Today is the day before mother’s day, I have been really sick this week with Lithium toxicity, went to the doc again today after stopping the lithium 3 days ago, my symptoms are still getting worse, I am trembling constantly, I have a thing called Nystagmus where my eyes jump around all over the place when I try and focus. The doc said the Lithium should have cleared my system by now and has ordered more bloods, she thinks I also have a sinus infection which is contributing to the feeling like hell so I’m on antibiotics too.
I was left feeling awful terrified that this could be permanent, my eyes are so bad that it is taking me forever just to type this and its quite painful. Suicide has been on my mind again lot lately and then something happened this afternoon that made me feel really guilty about it, less like I would be doing them a favour.

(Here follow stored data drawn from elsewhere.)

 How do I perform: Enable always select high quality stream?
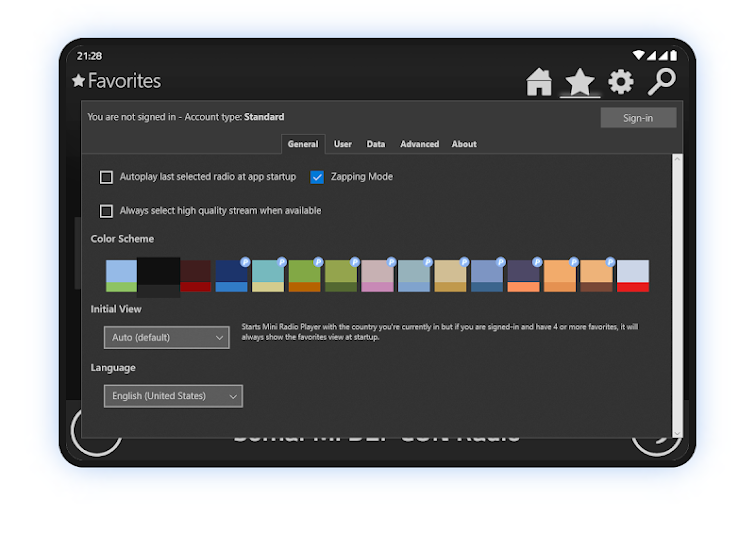pyautogui.click(x=106, y=211)
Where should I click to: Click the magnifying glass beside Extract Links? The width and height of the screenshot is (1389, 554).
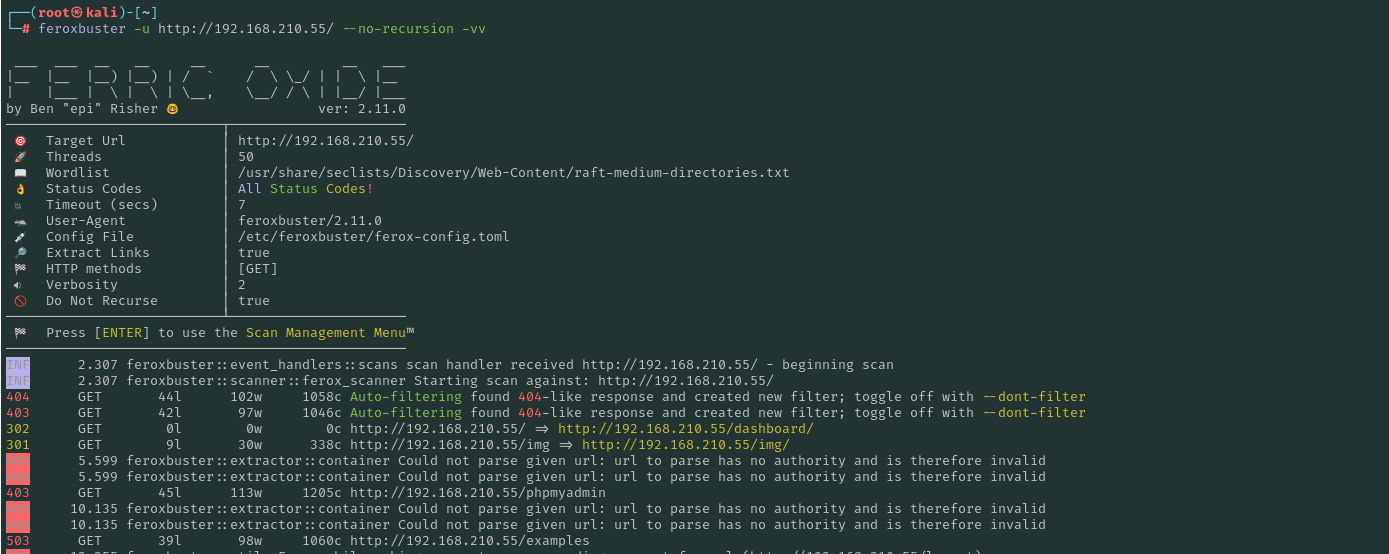point(20,253)
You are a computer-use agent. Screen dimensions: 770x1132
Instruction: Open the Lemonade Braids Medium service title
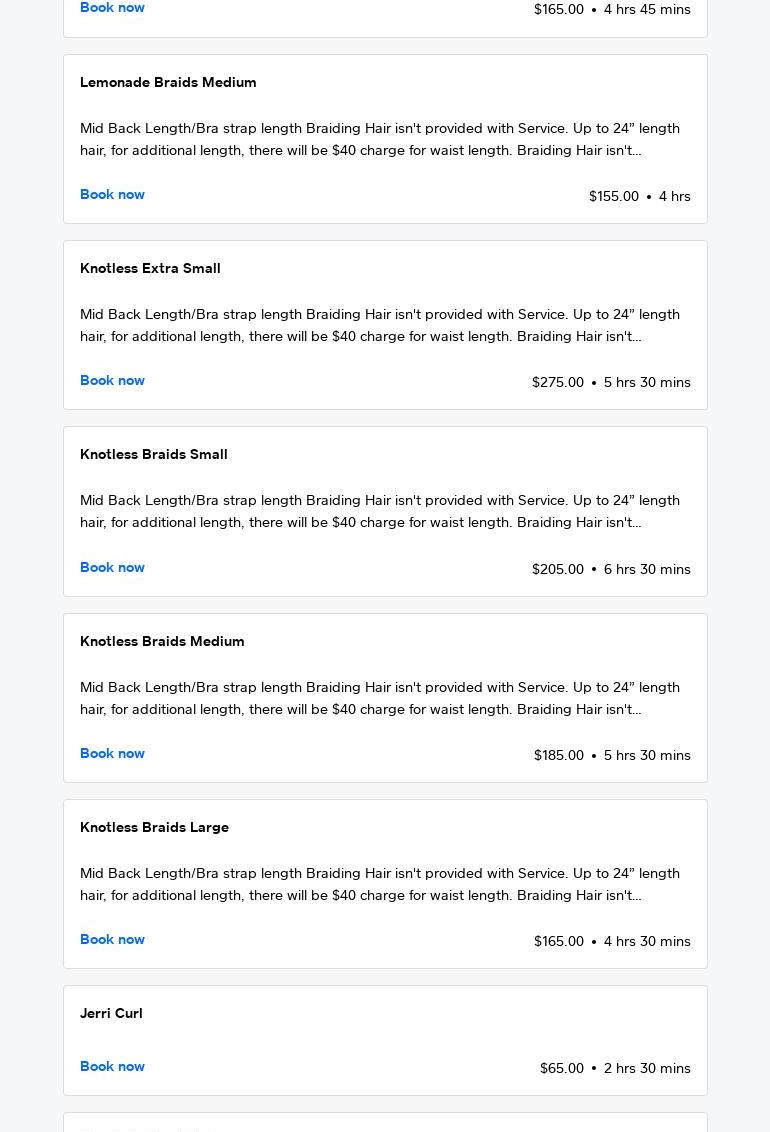point(168,83)
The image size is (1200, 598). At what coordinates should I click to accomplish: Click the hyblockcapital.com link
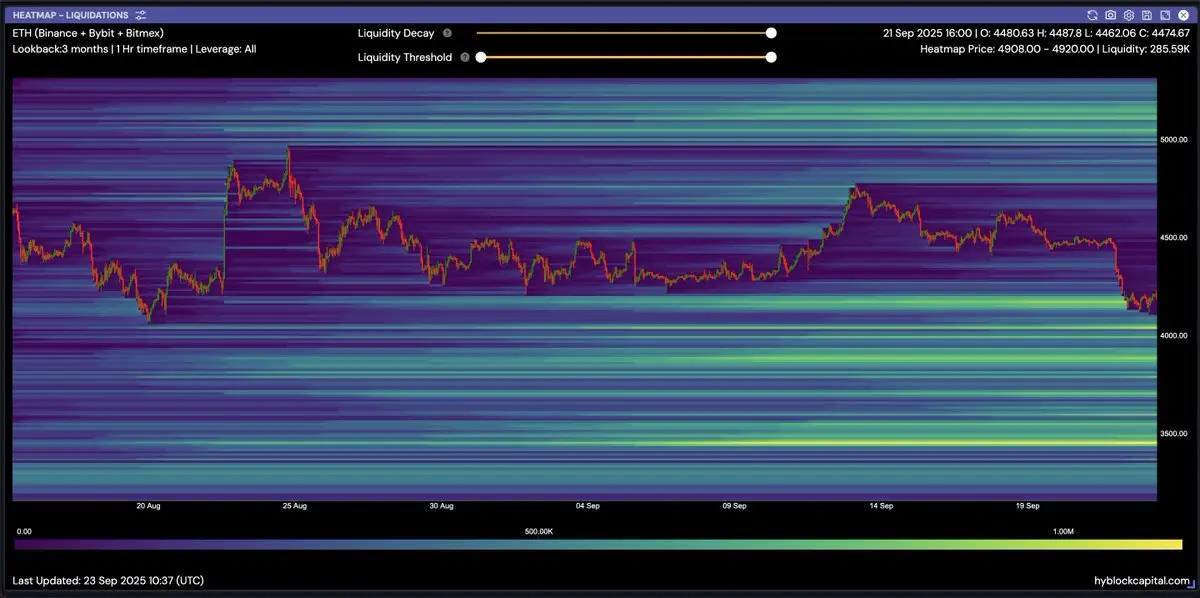coord(1142,581)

My 5yr old daughter (baby bel) came up to me handing me a little creation she made and said “This is for mother’s day tomorrow but I want to give it to you now. Then I can give it to you again tomorrow.”
This is the card:
“You are my sunshine, my only sunshine you make me happy when skies are grey, you never know how much I love you, so please don’t take my sunshine away.
Mum, you are my sunshine, I love you SOOOOOOOO much!”
Please don’t take my sunshine away. Fuck.
Sorry baby girl, I promise I will try my best I love you Sooooo much too! You may have just saved my life.